The numbers who turned out to see the Pope were remembered thirty years later as evidence of the vigour of Irish Catholicism at the time. It was, we were repeatedly told, the end of an era, or as one dissident priest crudely put it, ‘the last sting of a dying wasp’. Conventional wisdom assumes that Irish Catholicism remained vibrant until the emergence of the clerical scandals of the 1990s, starting with Bishop Eamonn Casey (one of the stars of the papal visit) and his American squeeze, and then continuing in a way that very rapidly cast Casey’s adventuring in an increasingly benign light.

There is another way of looking at it: that really the papal visit was simply a splurge of sentimentalism, empty of any real engagement with the mission of this rather remarkable Pope, or even any understanding of what he stood for. A deeper assessment also suggests that the later public scandals became pretexts for the many who were already failing to find an engagement with Catholicism to declare publicly their alienation. It was far easier to ‘explain’ your disillusionment by reference to a betrayal than to look deeper into the condition and ask questions that might indicate a more complex picture.

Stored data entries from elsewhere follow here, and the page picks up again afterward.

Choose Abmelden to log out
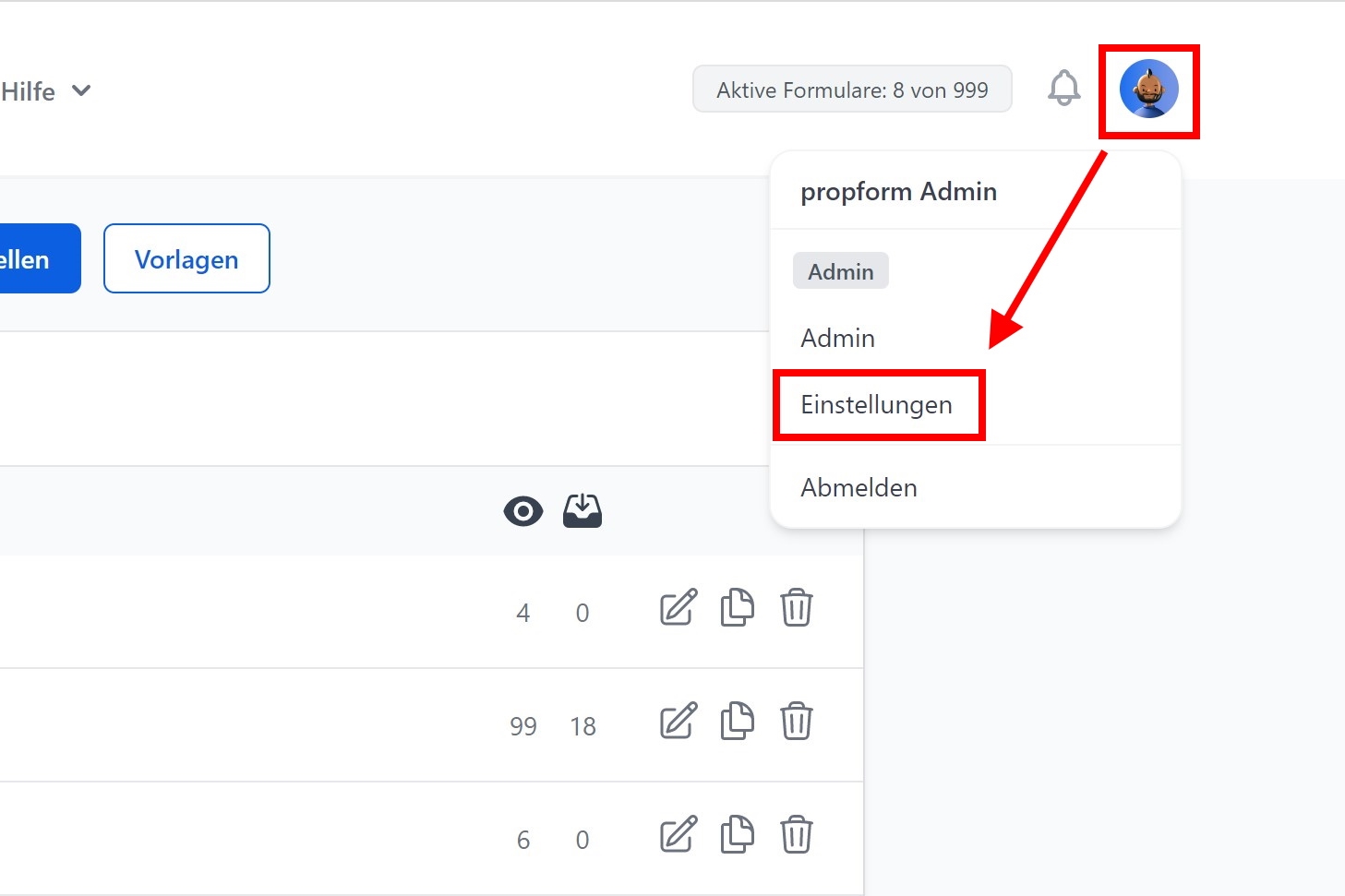This screenshot has height=896, width=1345. [x=859, y=488]
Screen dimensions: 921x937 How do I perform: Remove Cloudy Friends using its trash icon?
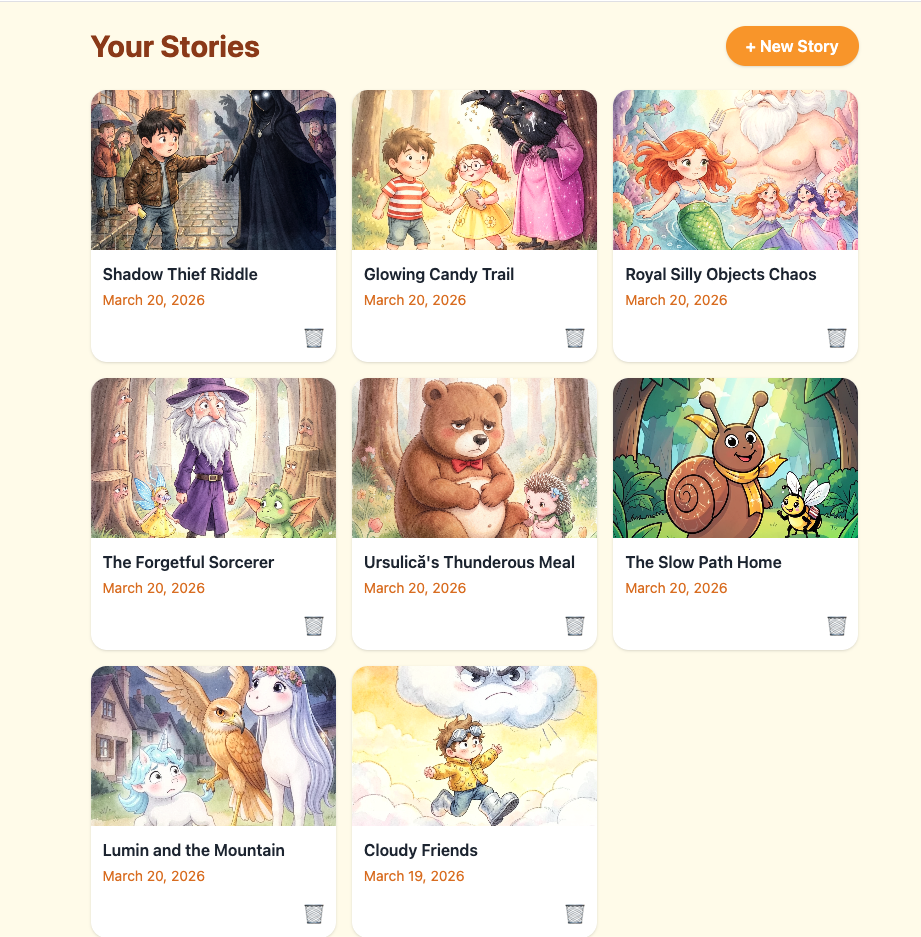point(575,914)
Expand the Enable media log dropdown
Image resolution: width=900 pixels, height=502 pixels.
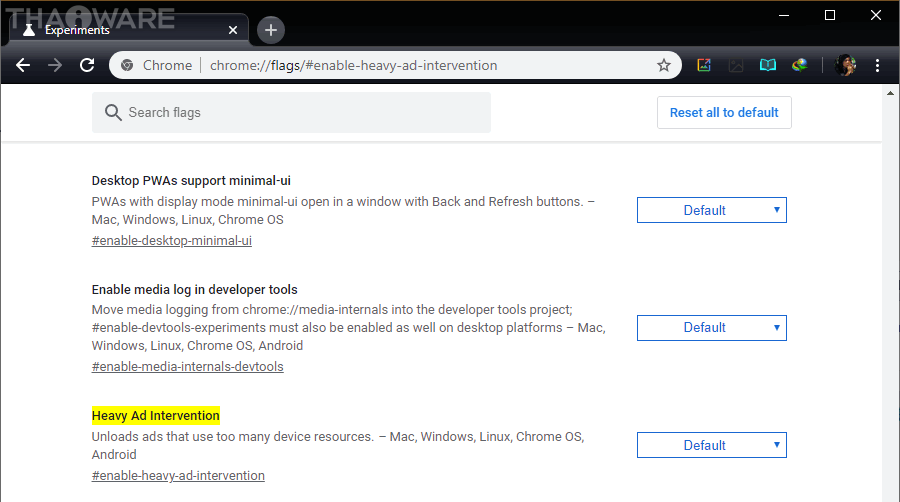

The real problem, prevailing long before the arrival of John Paul II, related to the reduction, over the previous century or so, of Christianity as expressed in Irish Catholicism into two thin strands: moralizing and emotionalism. The Church had become a moral police force, and Christ, seeming incompatible with this function, had been externalized and suffused in an aura of sentimentality. Christianity had become separated from reality, except in so far as reality consisted of rules and rituals. Strangely, the mass media persona of John Paul II seems, oddly, to have embodied both the characteristics of these two strands infecting the Irish Church. This was nothing like the full truth of John Paul, but mass communications are poorly adapted for complex truth-telling. By turns, the Pope came across as avuncular and finger-wagging, smiling and stern, doctrinaire and affectionate, and in doing so dramatized precisely the condition of the culture he was addressing. He had to his personality three distinct elements: the charismatic ‘pop star’; the philosopher poet and the stern bearer of simple injunctions. But he also gave rise to a certain ‘à la carte’ tendency in his audience, which warmly embraced his personality while overlooking his message and remaining deeply ignorant of its roots in reason and human experience.

Nothing about his Irish visit managed to transcend the dualisms provoked by his public personality. In his various homilies that weekend in September, the Pope talked about peace, family values, the law of God. But, for all the positive emotionalism unleashed by his persona, his language served mainly to underline the emerging sense that Christianity was unlikely to be in harmony with the coming times. The words the Pope used were designed to shore up something that really no longer existed, if it ever had. For all his brilliance, John Paul was slightly behind what, deeper down the culture was trying to comprehend. John Paul II is remembered with the deepest affection in Ireland, even by some who otherwise have nothing good to say for Catholicism. But it is largely his charisma that is remembered, rather than his more enduring qualities: his understanding of human nature, his clarity of moral vision and his insistent repudiation of utopianism.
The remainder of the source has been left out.